Homeland Security, Senate panel briefed on Ebola efforts

A statement was given to the Department of Homeland Security (DHS) and the Senate Committee on Homeland Security and Governmental Affairs Monday from U.S. Customs and Border Protection (CBP) and the Office of Health Affairs (OHA) regarding the handling of Ebola in the U.S.

The agencies said that while the current outbreak in West Africa is the most severe in history, they reminded the attendees that the U.S. Centers for Disease Control and Prevention (CDC) already has said the risk for a domestic outbreak is very low.

Both CBP and the CDC have coordinated on the creation of policies and procedures to identify travelers who may show signs of a communicable disease. As common practice, CBP officers monitor travelers in the country for signs of illness at all entrance points. If a passenger is found to have signs of a disease, he or she is taken to CDC quarantine facilities.
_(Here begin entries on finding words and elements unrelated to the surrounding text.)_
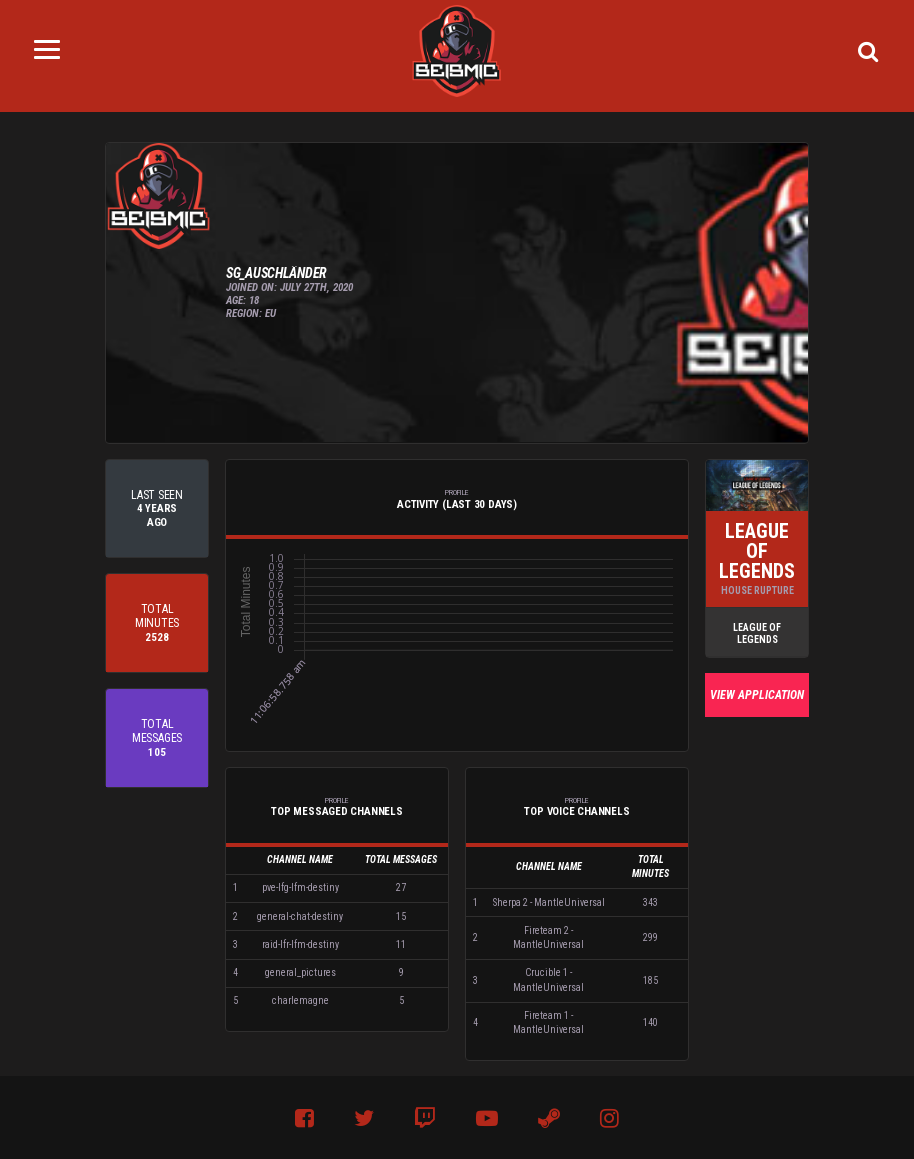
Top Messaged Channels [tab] (337, 807)
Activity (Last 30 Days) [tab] (457, 499)
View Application (757, 695)
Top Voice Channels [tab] (577, 807)
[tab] (157, 509)
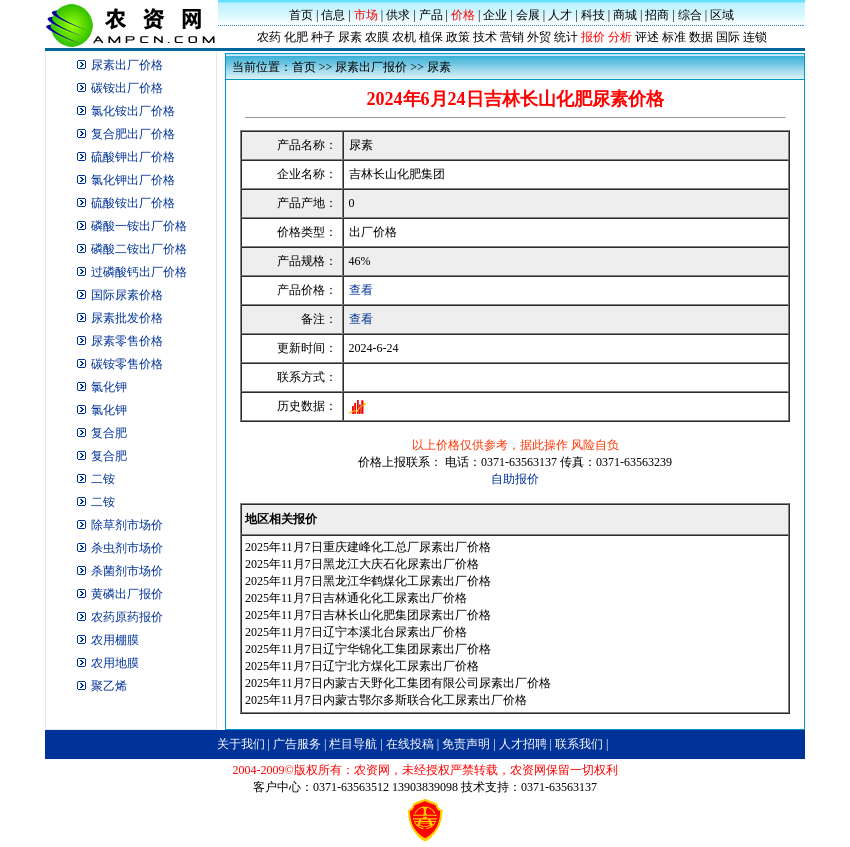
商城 (625, 15)
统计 (566, 37)
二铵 (103, 479)
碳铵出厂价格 (127, 88)
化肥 (296, 37)
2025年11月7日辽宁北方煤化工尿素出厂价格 (362, 666)
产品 (431, 15)
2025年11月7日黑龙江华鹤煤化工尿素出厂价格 (368, 581)
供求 (398, 15)
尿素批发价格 (127, 318)
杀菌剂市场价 (127, 571)
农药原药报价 (127, 617)
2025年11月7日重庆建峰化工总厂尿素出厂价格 (368, 547)
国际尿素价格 (127, 295)
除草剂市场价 (127, 525)
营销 (512, 37)
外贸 (539, 37)
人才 (560, 15)
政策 (458, 37)
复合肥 (109, 433)
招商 (657, 15)
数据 (701, 37)
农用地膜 (115, 663)
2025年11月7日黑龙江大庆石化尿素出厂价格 (362, 564)
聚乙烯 (109, 686)
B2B (622, 744)
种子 (323, 37)
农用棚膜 (115, 640)
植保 (431, 37)
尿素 (350, 37)
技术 (485, 37)
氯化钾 (109, 387)
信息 (333, 15)
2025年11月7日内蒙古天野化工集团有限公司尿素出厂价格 (398, 683)
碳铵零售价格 (127, 364)
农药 (269, 37)
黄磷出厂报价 (127, 594)
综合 (690, 15)
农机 (404, 37)
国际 (728, 37)
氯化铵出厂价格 (133, 111)
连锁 (755, 37)
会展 (528, 15)
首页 (301, 15)
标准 (674, 37)
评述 (647, 37)
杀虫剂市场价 (127, 548)
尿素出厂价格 (127, 65)
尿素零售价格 (127, 341)
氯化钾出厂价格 (133, 180)
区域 (722, 15)
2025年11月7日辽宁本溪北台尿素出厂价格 (356, 632)
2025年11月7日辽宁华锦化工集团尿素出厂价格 (368, 649)
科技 (593, 15)
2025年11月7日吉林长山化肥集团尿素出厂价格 (368, 615)
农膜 (377, 37)
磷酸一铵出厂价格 (139, 226)
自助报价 (515, 479)
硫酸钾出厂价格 (133, 157)
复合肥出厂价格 (133, 134)
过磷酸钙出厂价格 (139, 272)
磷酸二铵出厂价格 (139, 249)
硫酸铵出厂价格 (133, 203)
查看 (361, 290)
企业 (495, 15)
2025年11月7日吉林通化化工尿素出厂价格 (356, 598)
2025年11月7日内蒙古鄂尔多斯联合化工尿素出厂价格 (386, 700)
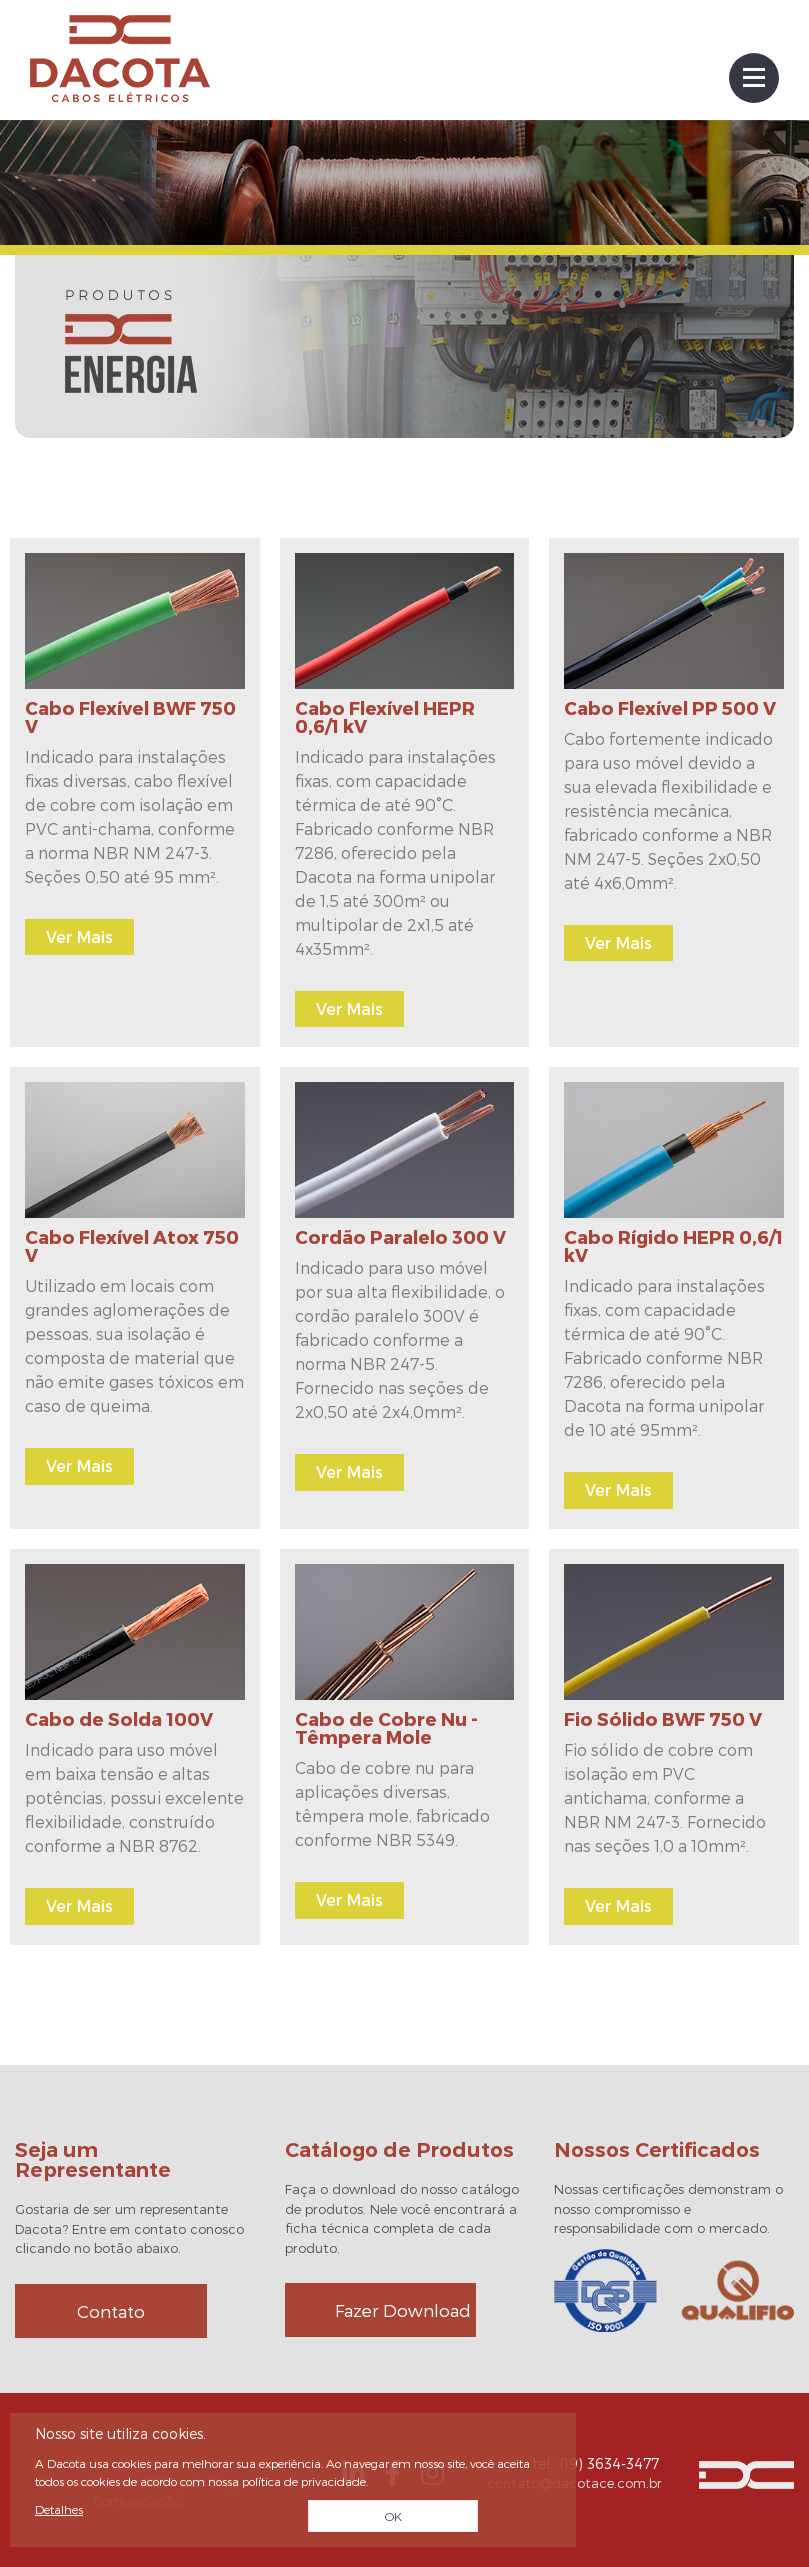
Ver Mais (79, 936)
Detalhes (59, 2509)
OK (393, 2516)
They also have worked with the affected countries in making sure outbound passengers are thoroughly screened before they are allowed to take off.

They also said that recently, the U.S. saw its first domestic contractions of the virus, but the health systems were effective at providing the supportive care necessary for patients.

To make it easier, all incoming flights from affected areas were taken to one of five airports where passengers from West African countries undergo extensive screenings to make sure that they are free of the virus or other illnesses. Educational measures also have been implemented so that officials know how to respond in case of infection.